5. Don’t overlook the post-sale experience
The PLG journey doesn’t end at conversion. Sustainable growth comes from delivering ongoing value, tracking retention, and reinforcing trust continuously in the customer journey. While Supabase’s product was a clear hit with developers, several often-overlooked factors played a big role in their PLG success:
- Generous pricing: Supabase gave developers ample room to build without hitting early paywalls. Their pricing structure prioritized long-term value over short-term gains — a key PLG principle.
- Customer care: Support wasn’t just a function, it was part of the culture. Everyone at Supabase was invested in supporting customers
- Proactive troubleshooting: By monitoring early signals of misconfigurations or inefficiencies, the team could step in before users hit roadblocks, helping them stay on track to scale smoothly.

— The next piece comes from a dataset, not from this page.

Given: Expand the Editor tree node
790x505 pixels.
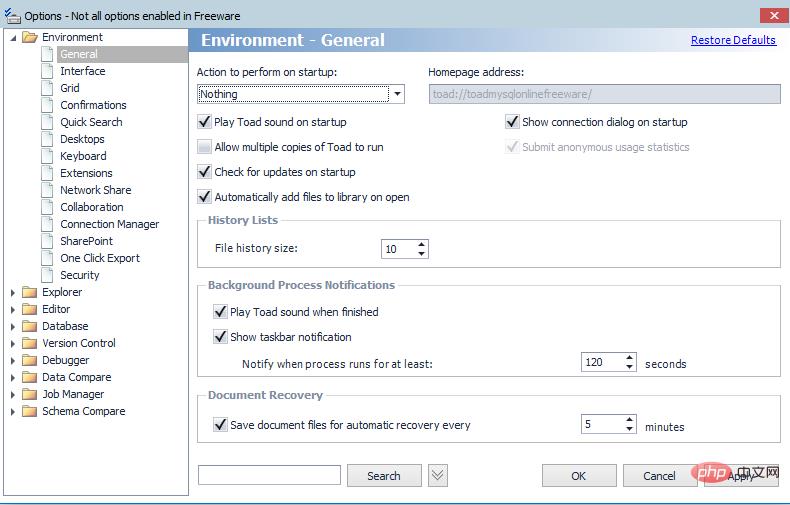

These thoughtful touches made a real difference, reinforcing product trust and driving sustainable growth.
Lessons from the field
At Craft, we’re big believers in bottom-up PLG and proud to back teams that embrace it. Seeing it up close at Supabase was invaluable, and the lessons shaped how we evaluate and support PLG companies every day. There’s no one-size-fits-all playbook and each company needs to shape the motion to fit their product, users, and culture. Supabase is a great example of what that can look like when done right.